Logistic Regression

Deisenroth et al., Mathematics for Machine Learning (CC BY 4.0) · mml-book.github.io

Logistic regression squashes linear output through a sigmoid to get probabilities. Cross-entropy loss measures how wrong the probabilities are — it penalizes confident wrong answers heavily. Maximum likelihood estimation is equivalent to minimizing cross-entropy. The decision boundary is where the probability hits 0.5.

Sigmoid function

The sigmoid σ(z) = 1 / (1 + e⁻ᶻ) maps any real number to (0, 1).
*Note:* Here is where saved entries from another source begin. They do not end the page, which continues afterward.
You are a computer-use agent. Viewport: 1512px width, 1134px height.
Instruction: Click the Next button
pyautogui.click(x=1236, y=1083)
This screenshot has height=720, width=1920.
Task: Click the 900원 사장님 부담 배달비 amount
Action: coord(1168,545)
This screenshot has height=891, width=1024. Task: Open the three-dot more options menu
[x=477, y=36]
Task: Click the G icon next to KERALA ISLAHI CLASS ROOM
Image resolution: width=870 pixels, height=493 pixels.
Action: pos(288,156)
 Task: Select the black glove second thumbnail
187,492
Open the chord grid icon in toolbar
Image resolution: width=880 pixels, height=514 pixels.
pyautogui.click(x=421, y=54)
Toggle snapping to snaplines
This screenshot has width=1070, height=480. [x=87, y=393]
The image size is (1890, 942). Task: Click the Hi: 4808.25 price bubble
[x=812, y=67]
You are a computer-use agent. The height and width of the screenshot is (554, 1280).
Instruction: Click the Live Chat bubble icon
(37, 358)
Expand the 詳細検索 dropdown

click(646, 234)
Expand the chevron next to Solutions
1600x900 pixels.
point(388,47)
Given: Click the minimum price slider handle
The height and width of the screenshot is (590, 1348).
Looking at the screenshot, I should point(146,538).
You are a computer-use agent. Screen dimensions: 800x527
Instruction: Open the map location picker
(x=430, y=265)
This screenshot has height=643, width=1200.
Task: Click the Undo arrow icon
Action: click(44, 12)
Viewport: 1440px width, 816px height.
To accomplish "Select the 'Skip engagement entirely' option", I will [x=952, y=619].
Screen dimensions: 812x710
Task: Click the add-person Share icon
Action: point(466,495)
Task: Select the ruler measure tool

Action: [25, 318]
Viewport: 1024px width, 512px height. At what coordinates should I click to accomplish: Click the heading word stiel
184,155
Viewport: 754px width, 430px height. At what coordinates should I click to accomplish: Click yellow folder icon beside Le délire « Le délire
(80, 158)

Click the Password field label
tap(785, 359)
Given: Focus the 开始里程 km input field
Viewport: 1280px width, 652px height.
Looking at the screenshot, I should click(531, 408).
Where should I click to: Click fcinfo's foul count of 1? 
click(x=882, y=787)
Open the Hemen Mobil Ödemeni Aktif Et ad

Large positive inputs map near 1; large negative inputs map near 0. At z = 0, σ(0) = 0.5.

Scheme

; Sigmoid function: sigma(z) = 1 / (1 + e^(-z))

(define (sigmoid z)
  (/ 1 (+ 1 (exp (- z)))))

; Test at key points
(display "sigmoid(-5) = ") (display (sigmoid -5)) (newline)
(display "sigmoid(-1) = ") (display (sigmoid -1)) (newline)
(display "sigmoid(0)  = ") (display (sigmoid 0)) (newline)
(display "sigmoid(1)  = ") (display (sigmoid 1)) (newline)
(display "sigmoid(5)  = ") (display (sigmoid 5)) (newline)

; Key property: sigma(-z) = 1 - sigma(z)
(display "sigmoid(2) + sigmoid(-2) = ")
(display (+ (sigmoid 2) (sigmoid -2)))

Cross-entropy loss

Cross-entropy measures the distance between the true label distribution and the predicted probabilities. For binary classification: L = -[y log(p) + (1-y) log(1-p)]. When the model is confident and right, loss is low. When confident and wrong, loss explodes.

Scheme

; Cross-entropy loss for binary classification
; L = -[y * log(p) + (1-y) * log(1-p)]

(define (cross-entropy y p)
  (- (+ (* y (log p))
        (* (- 1 y) (log (- 1 p))))))

; When model is right (y=1, p close to 1)
(display "y=1, p=0.9:  L = ") (display (cross-entropy 1 0.9)) (newline)
(display "y=1, p=0.99: L = ") (display (cross-entropy 1 0.99)) (newline)

; When model is wrong (y=1, p close to 0)
(display "y=1, p=0.5:  L = ") (display (cross-entropy 1 0.5)) (newline)
(display "y=1, p=0.1:  L = ") (display (cross-entropy 1 0.1)) (newline)
(display "y=1, p=0.01: L = ") (display (cross-entropy 1 0.01)) (newline)

; Confident and wrong is heavily penalized
(display "y=0, p=0.99: L = ") (display (cross-entropy 0 0.99))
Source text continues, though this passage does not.